- _What is required_: Quote the data exactly as it stands, everything from the line containing "Where should I" down to the line containing "This screenshot has width=1200, height=400.", with both of those lines included.

--- Given data ---

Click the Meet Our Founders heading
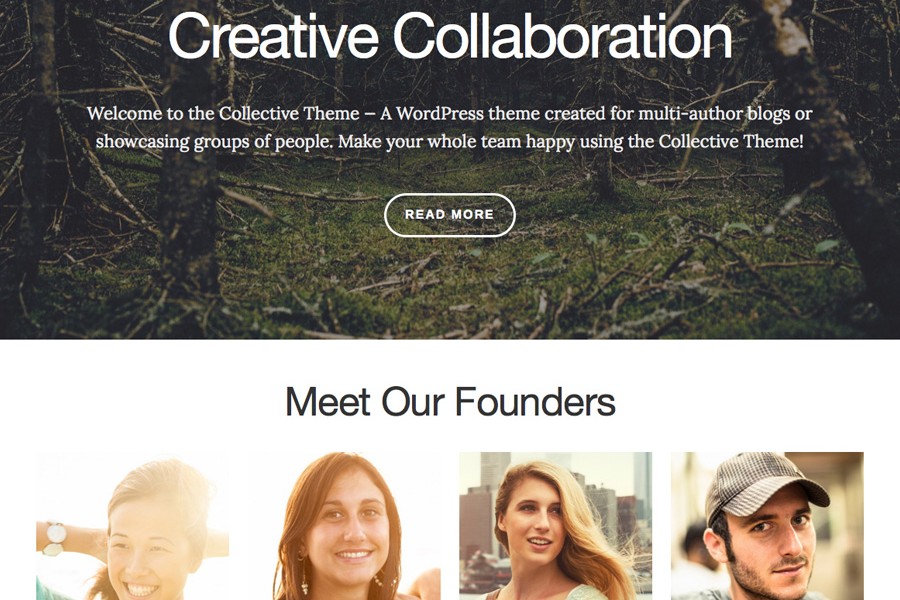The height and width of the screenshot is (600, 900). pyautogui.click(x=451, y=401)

---
--- Given data ---

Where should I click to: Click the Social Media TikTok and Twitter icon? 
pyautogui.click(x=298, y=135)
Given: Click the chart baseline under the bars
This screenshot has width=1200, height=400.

---
--- Given data ---

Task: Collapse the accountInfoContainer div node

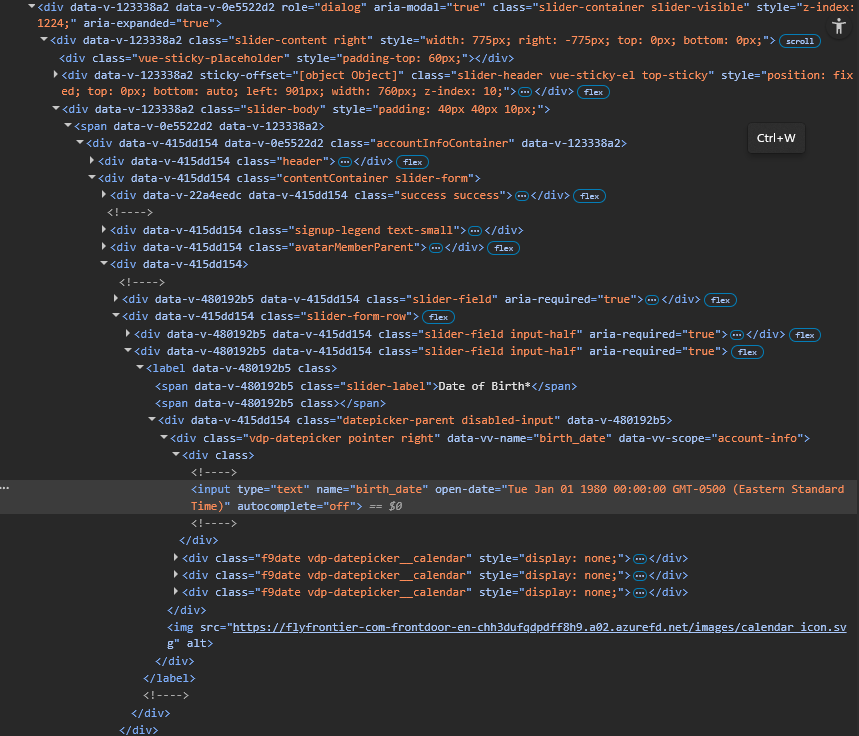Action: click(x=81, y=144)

---

- _Final answer_:
Where should I click to: Click the Social Media TikTok and Twitter icon? 
pyautogui.click(x=298, y=135)
Given: Click the chart baseline under the bars
This screenshot has width=1200, height=400.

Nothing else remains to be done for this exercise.